The suggestion arose—and was quickly suppressed—that perhaps they all deserved such a fate, having thwarted sleep’s purpose, interfering with the natural order.

After agitated deliberations, the Committee in Charge of Emergencies decided to take preemptive action: the substance would have to be destroyed while still in this nascent phase.

As if the tank was filled with incubating flames, it fell to the fire-fighters to unseal it and reach in, no doubt because of their enviable, state-of-the-art protective gloves.

The webbing itself was so silky they could scarcely hold onto it, but as it slipped from their fingers, instead of wafting off into the breeze, it plunged to the ground, emitting an eerie keening sound and attempting to burrow into the soil, for it experienced this alien freedom as a kind of torment.

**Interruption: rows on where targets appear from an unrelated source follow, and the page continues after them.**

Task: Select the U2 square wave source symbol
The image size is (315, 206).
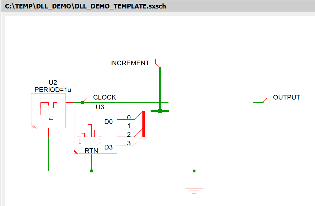Action: 48,111
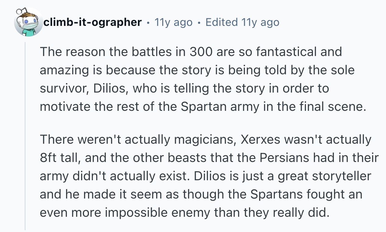The image size is (386, 232).
Task: Click the "11y ago" comment timestamp
Action: point(174,22)
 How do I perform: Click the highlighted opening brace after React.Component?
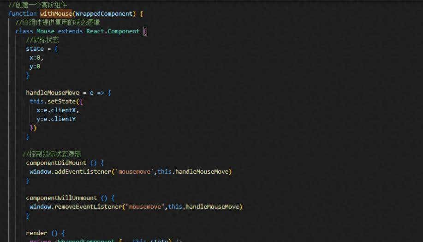click(145, 31)
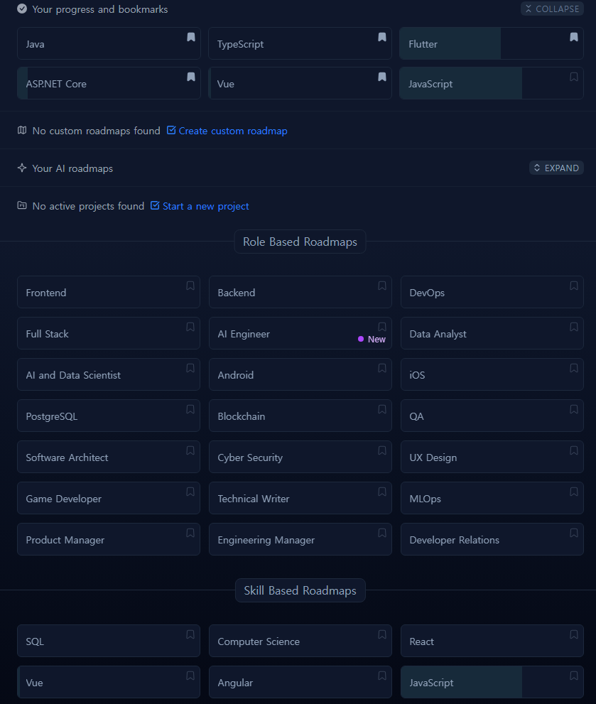This screenshot has width=596, height=704.
Task: Toggle bookmark on ASP.NET Core card
Action: [191, 77]
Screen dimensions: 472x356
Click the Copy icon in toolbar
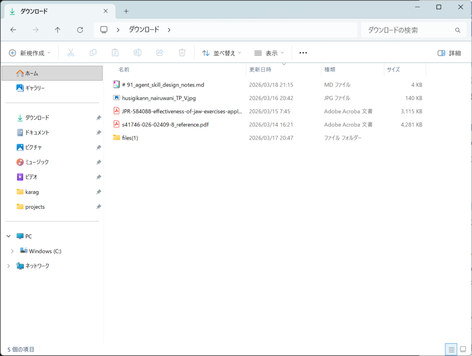coord(93,53)
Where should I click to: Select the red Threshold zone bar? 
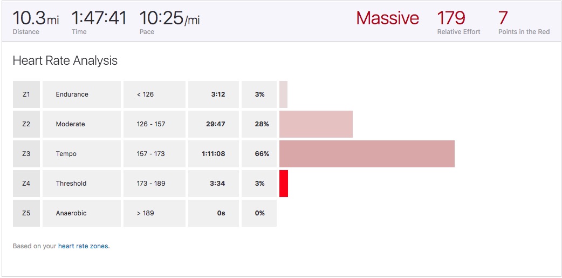[x=284, y=184]
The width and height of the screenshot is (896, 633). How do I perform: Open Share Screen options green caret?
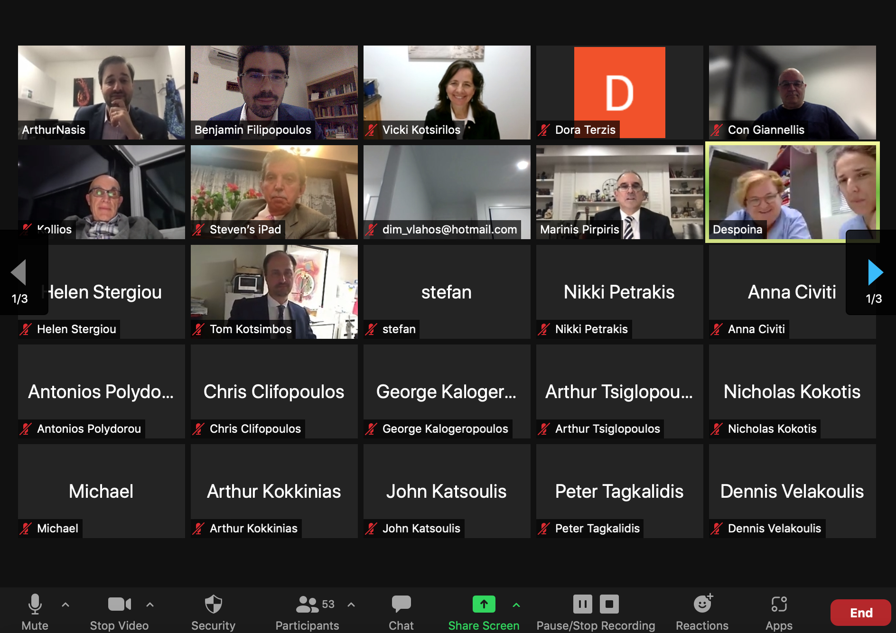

The crowd took a few steps back, horrified, but the head of the Committee cried out in jubilation: suddenly, he had a plan!

And now the sleep-webs are cultivated, harvested, and processed, so that clumps of it can be stitched into fabric casings which are then attached to the citizens’ shoulders.

Ceaselessly questing downward, the web-stuff counteracts the anti-gravitational effects of chronic exhaustion.

Its uncanny lamentation continually fills the air, but nobody minds, since any noise one hears without respite soon becomes, for all practical purposes, inaudible.

Thus, everyone remains both permanently awake and successfully terrestrial, maintaining quotas.

Wings to keep people on the ground! See how even the most intractable problems contain their own solutions?